Con Noi Gazzetta alla scoperta dei tesori dell'Abbazia di Nonantola

Sabato alle 10,30 trenta lettori accompagnati da una guida verranno condotti in un viaggo tra storia, arte, cultura di una delle abbazie più antiche che sono entrate nella storia. I biglietti sono già prenotabili nella sezione eventi del nostro sito

NONANTOLA E' con grande piacere che la Gazzetta di Modena torna ad aprire le porte dell'Abbazia di Nonantola e del suo splendido museo  ai lettori iscritti alla Nostra comunità Avverrà sabato 19 ottobre, dalle 10,30, grazie alla preziosa disponibilità dei responsabili dell'Abbazia e del relativo museo.

Sabato alle 10,30 trenta lettori accompagnati da una guida verranno condotti in un viaggo tra storia, arte, cultura di una delle abbazie più antiche che sono entrate nella storia. I biglietti sono già prenotabili nella sezione eventi del nostro sito Oppure cliccando qui

Ricordiamo che l’abbazia di Nonantola, è uno dei monasteri più antichi della Val Padana, forse la prima vera e propria fondazione benedettina in tutto il nord Italia, del 752 d.C., in piena epoca Longobarda. «Si tratta di una delle abbazie benedettine più belle (e meno conosciute) d’Italia», ricorda  il direttore del Museo Diocesano Jacopo Ferrari.

L’abbazia ha resistito a più di un terremoto, ha anche cambiato “abito” più volte nel corso della sua storia (è stata modificata soprattutto nel periodo barocco e all’inizio del Novecento, in pieno conflitto mondiale, quando è stata riportata all’originario – chissà – splendore romanico) ed è tornata visitabile da un anno dopo l’ultimo restauro, che si è reso necessario post sisma del maggio 2012 (sono stati effettuati interventi su copertura, murature perimetrali e di facciata, absidi, portale, e impianti).

E della sua storia – lunga - son visibili tutte le cicatrici, lì, dove i mattoni disegnano ombre di porte laterali nella facciata o un rosone, anche quello ora murato, o, ancora, dove segnano l’altezza stessa della navata. La sua storia e le sue trasformazioni sono lì, nelle absidi, dove sono stati aggiunti ventidue catini ceramici verdi e bianchi, a sostituzione di quelli originali bizantini perduti. Lì, nella cripta, che racchiude i capitelli “longobardo nonantolani” e dove sono custoditi i reliquiari di San Silvestro e di Anselmo, Adriano III, Fosca, Anseride, Senesio e Teopompo, i santi nonantolani.

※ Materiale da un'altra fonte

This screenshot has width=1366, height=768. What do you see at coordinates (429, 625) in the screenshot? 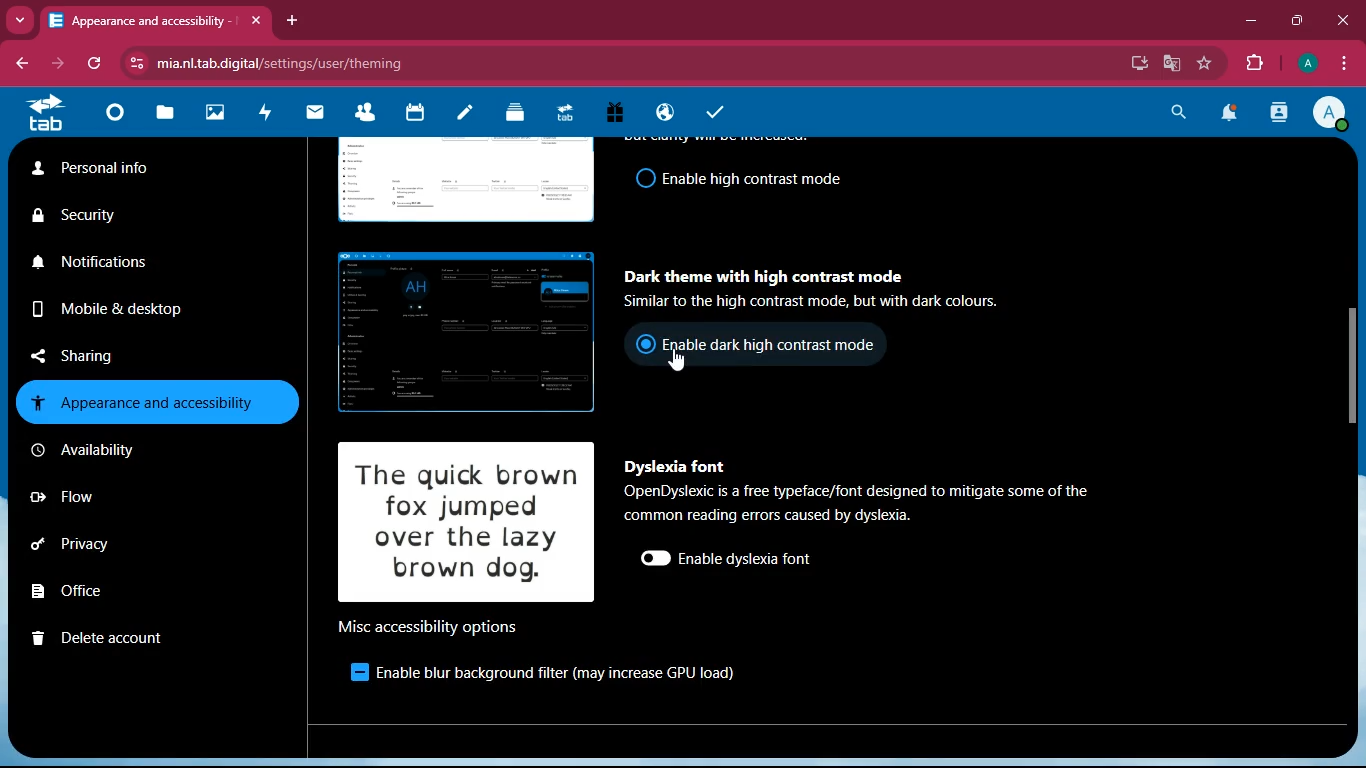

Lì, dove un mistero circonda le colonne – che a contarle son 64 ma probabilmente sono 73 (alcune sono state murate). Settantatré come i libri della Bibbia, i Capitoli della Regola di San Benedetto, 73, come il numero dei ragazzi ebrei salvati durante la Shoah… E di meraviglia in meraviglia la seconda parte della visita è stata dedicata ai tesori del Museo Diocesano. L’archivio abbaziale (non visitabile) contiene oltre 4500 pergamene e documenti: è il più ricco dopo quello del Vaticano, dicono gli esperti. A rotazione alcune vengono esposte nelle teche del percorso museale.

Un posto d’onore hanno quella originale “firmata” da Carlo Magno, che aveva gli scribi che scrivevano per lui e a lui bastava un tocco o un piccolissimo tratto, per rendere valida la firma, quella di Matilde di Canossa e quella della “Partecipanza agraria” che le 22 casate nonantolane conoscono bene, ancora oggi. È un archivio di carattere giuridico, racconta donazioni e controversie, racconta la quotidianità del territorio… A seguire, di teca in teca, accompagnati dalla voce di Jacopo Ferrari, la visita si è conclusa davanti a grandi tele recuperate dalle chiese del territorio. Una è del Guercino. Era a Finale Emilia. Ora attende la visita di chi ha il desiderio di scoprire i tesori di casa in fondo al percorso museale, a Nonantola.